Excerpt to read ▸
========================

UNITED STATES

SECURITIES AND EXCHANGE COMMISSION

Washington, D.C. 20549

 

 

FORM 8-K

 

 

CURRENT REPORT

Pursuant to Section 13 or 15(d)

of the Securities Exchange Act of 1934

Date of Report (Date of earliest event reported): May 14, 2018

 

 

FAIRMOUNT SANTROL HOLDINGS INC.

(Exact name of registrant as specified in its charter)

 

 

 

Delaware   001-36670   34-1831554

(State or other jurisdiction

of incorporation)

 

(Commission

File Number)

 

(IRS Employer

Identification No.)

8834 Mayfield Road, Chesterland, Ohio   44026
(Address of Principal Executive Offices)   (Zip Code)

(800) 255-7263

Registrant’s telephone number, including area code

Not Applicable

Former name or former address, if changed since last report

 

 

Check the appropriate box below if the Form 8-K filing is intended to simultaneously satisfy the filing obligation of the registrant under any of the following provisions:

 

  Written communications pursuant to Rule 425 under the Securities Act (17 CFR 230.425)

 

  Soliciting material pursuant to Rule 14a-12 under the Exchange Act (17 CFR 240.14a-12)

 

  Pre-commencement communications pursuant to Rule 14d-2(b) under the Exchange Act (17 CFR 240.14d-2(b))

 

  Pre-commencement communications pursuant to Rule 13e-4(c) under the Exchange Act (17 CFR 240.13e-4(c))

Indicate by check mark whether the registrant is an emerging growth company as defined in Rule 405 of the Securities Act of 1933 (§230.405 of this chapter) or Rule 12b-2 of the Securities Exchange Act of 1934 (§240.12b-2 of this chapter)

Emerging growth company  ☐

If an emerging growth company, indicate by check mark if the registrant has elected not to use the extended transition period for complying with any new or revised financial accounting standards provided pursuant to Section 13(a) of the Exchange Act.  ☐

 

 

 


Item 8.01. Other Events.

========================

Data extracts ▸
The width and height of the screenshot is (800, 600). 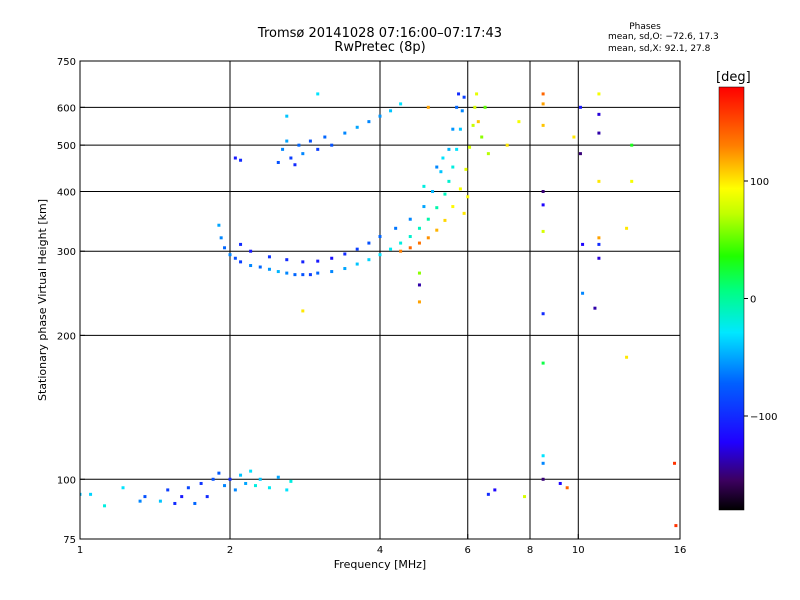 What do you see at coordinates (66, 192) in the screenshot?
I see `y-tick-label: 400` at bounding box center [66, 192].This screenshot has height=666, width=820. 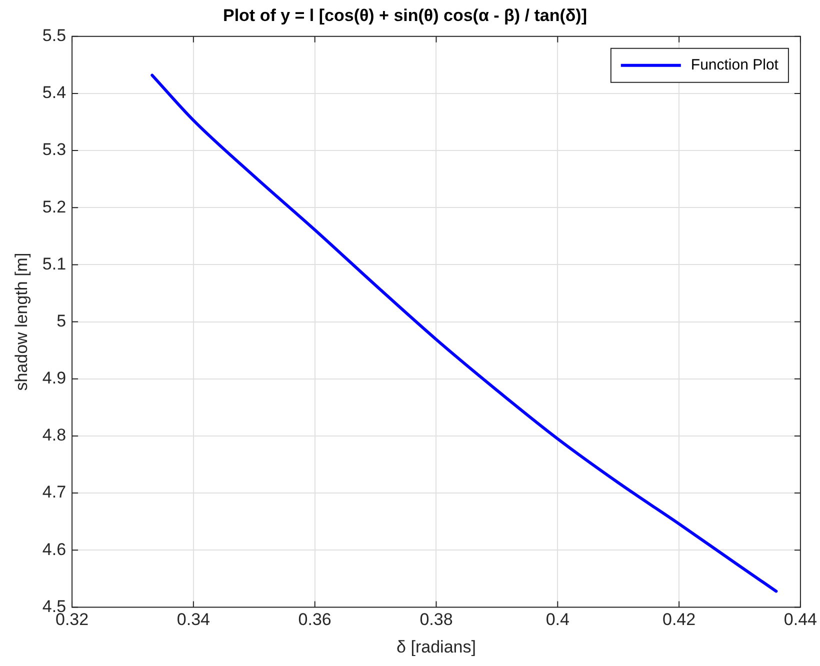 I want to click on y-tick-label: 5, so click(x=61, y=320).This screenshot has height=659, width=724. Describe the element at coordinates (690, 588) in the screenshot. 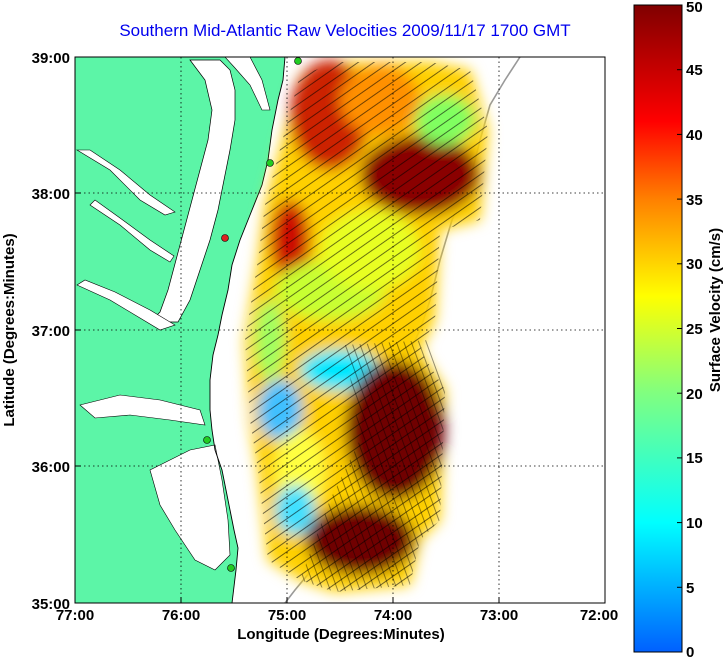

I see `colorbar-tick-label: 5` at that location.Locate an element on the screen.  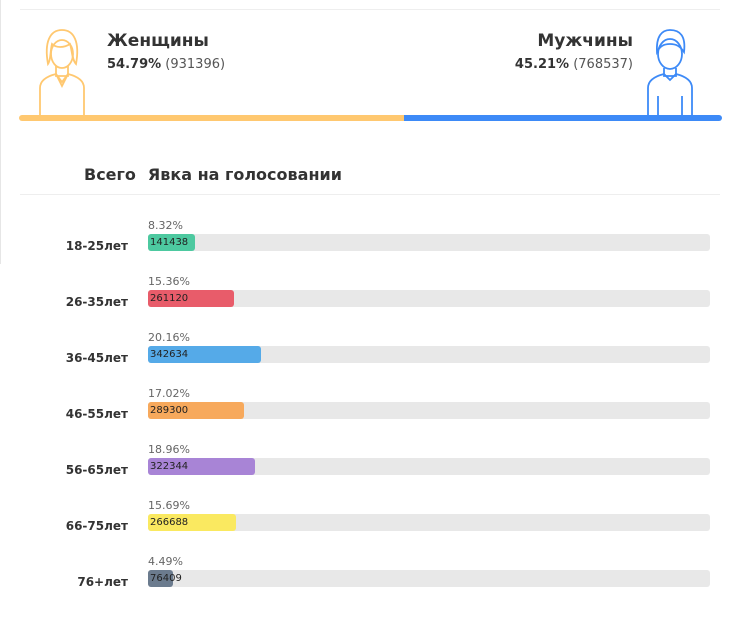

========================

Problem to solve ▸ Copy the Form 8-K filing starting with "If an emerging" and going on through "Item 8.01. Other Events.", replacing "extended" with "additional".

Solution ▸
If an emerging growth company, indicate by check mark if the registrant has elected not to use the additional transition period for complying with any new or revised financial accounting standards provided pursuant to Section 13(a) of the Exchange Act.  ☐

 

 

 


Item 8.01. Other Events.